10 avril, Franz reçoit une lettre du docteur
Berlin-Charlottenburg, 10 avril 1917,
Cher Monsieur,
Vous m’avez causé bien des soucis.
J’ai offert votre Métamorphose à ma cousine. Mais elle n’a rien compris à l’histoire. Ma cousine l’a passée à sa mère qui, elle non plus, n’y a entendu goutte. La mère l’a alors fait lire à mon autre cousine, laquelle ne lui a trouvé aucun sens. Voici ce que ces dames m’ont écrit: comme c’est moi le docteur de la famille, elles me somment de leur expliquer l’intrigue.
Or je suis complètement dans le brouillard.

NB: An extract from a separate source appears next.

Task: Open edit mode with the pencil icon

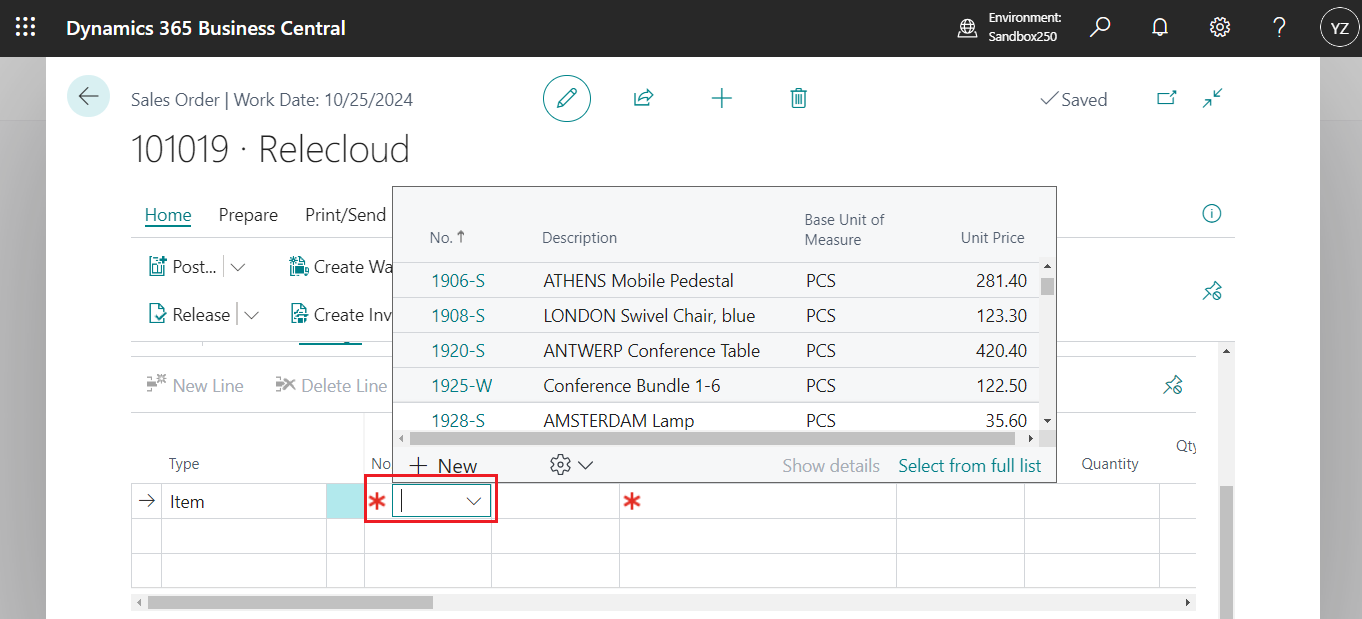Action: coord(566,98)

Monsieur ! J’ai passé des mois dans les tranchées sans sourciller sous le feu des Russes. Mais je ne pourrais supporter de perdre la face devant mes cousines. Vous seul pouvez m’aider. C’est votre devoir, après tout. N’est-ce pas vous qui m’avez plongé dans ce pétrin ? Je vous remercie donc à l’avance de me dicter ce que mes cousines doivent penser de La Métamorphose.
Avec mes sentiments respectueux,
Dr. Siegfried Wolff
[Lettre de Siegfried Wolff à Franz Kafka, 10 avril 1917,
cité par Saul Friedländer dans l'excellent Kafka, poète de la honte, 2013,
traduit par Nicolas Weill, Seuil (2014).]